Annual music school benefit concerts, like Catholic University's last night at the Kennedy Center, tend to move at the pace of graduation exercises. Protocol inhibits flair and innovation.

Sometimes something, or someone, though, breaks through the obligatory shackles that frame the contributions of students, faculty and alums. Last night's stars were both from that last category.

The more conspicuous was soprano Harolyn Blackwell, a Washington native with a soaring, even and shining light soprano voice, and a buoyant stage personality. She charmed the audience with Mozart at his most delectable, the aria "Una donna a quindici anni" from "Cosi fan tutte," in which the cunning maid Despina lectures to her two mistresses on how to win at lovemaking. Irony and wit were sharply characterized and the sound was fresh and secure.

Then came Blackwell in Puccini's glorious "O mio babbino caro" from "Gianni Schicci," with shimmering sound and beautifully floated soft highs.

After that was the second act, the big party, from Strauss' "Die Fledermaus," with seven soloists and chorus. Strauss may be operetta, but it is tremendously challenging to the voice. After all, the great Rosalindas have not been light singers--but figures such as Lehmann and Schwarzkopf. You can't expect a music school to come up with voices of this weight very often--and last night's Nita Mensch Vorisek in this role was indeed outclassed.
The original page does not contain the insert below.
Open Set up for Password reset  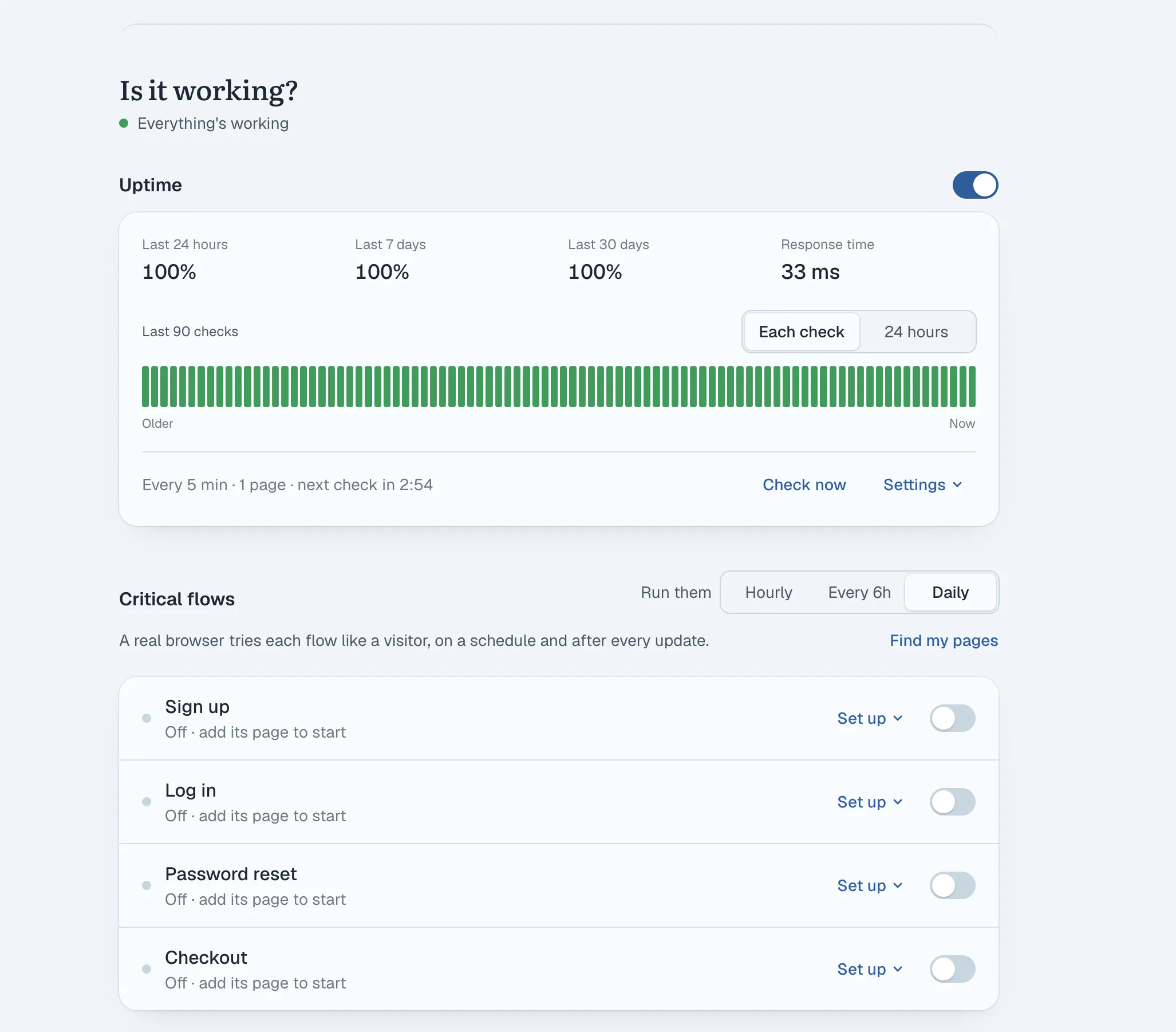[870, 885]
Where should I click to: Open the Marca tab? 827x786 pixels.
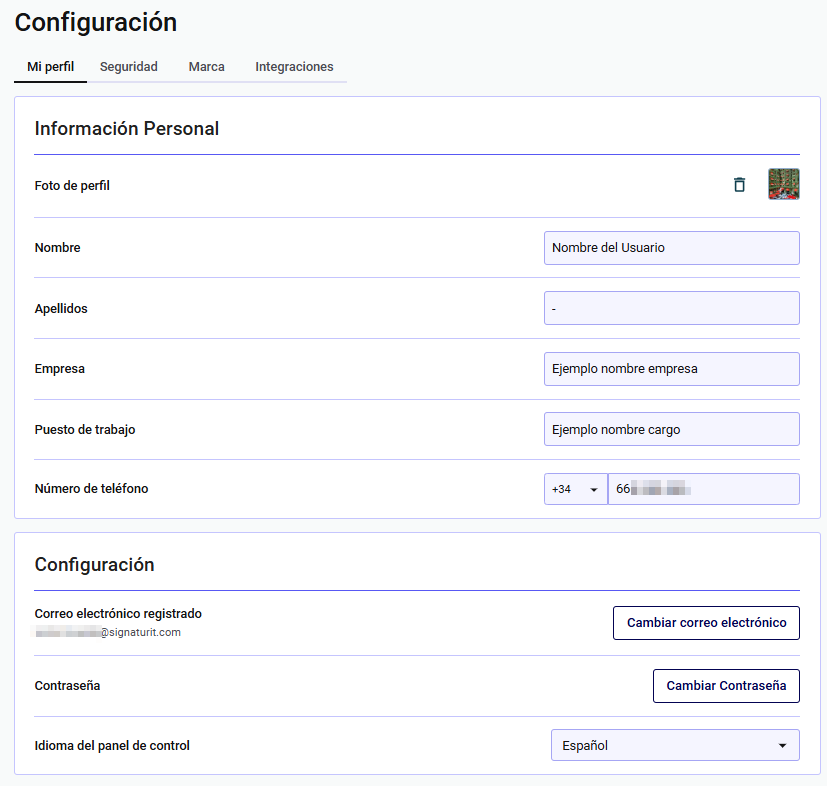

One singer who showed real promise, though, was mezzo Ann Hart as the fopish, debauched Prince Orlorfsky. She had both the right sort of voice and the right sense of style. Near the end, especially, she was sailing right along. Further, she has a winning stage presence. A quite likable singer.

There also was a seldom-heard choral work, "Laudes Organi," with massive sonorities, especially from the organ, that were bigger than the work's ideas.

Two solo works with orchestra were performed. In the Grieg Piano Concerto, pianist Peter Simon made a huge sound in the bravura passages, but elsewhere there was roughness and he didn't do much with the concerto's lyricism.

In Tchaikovsky's Rococo variations cellist Ormand Bontempo, still an undergraduate, was agile and is worth watching in the future.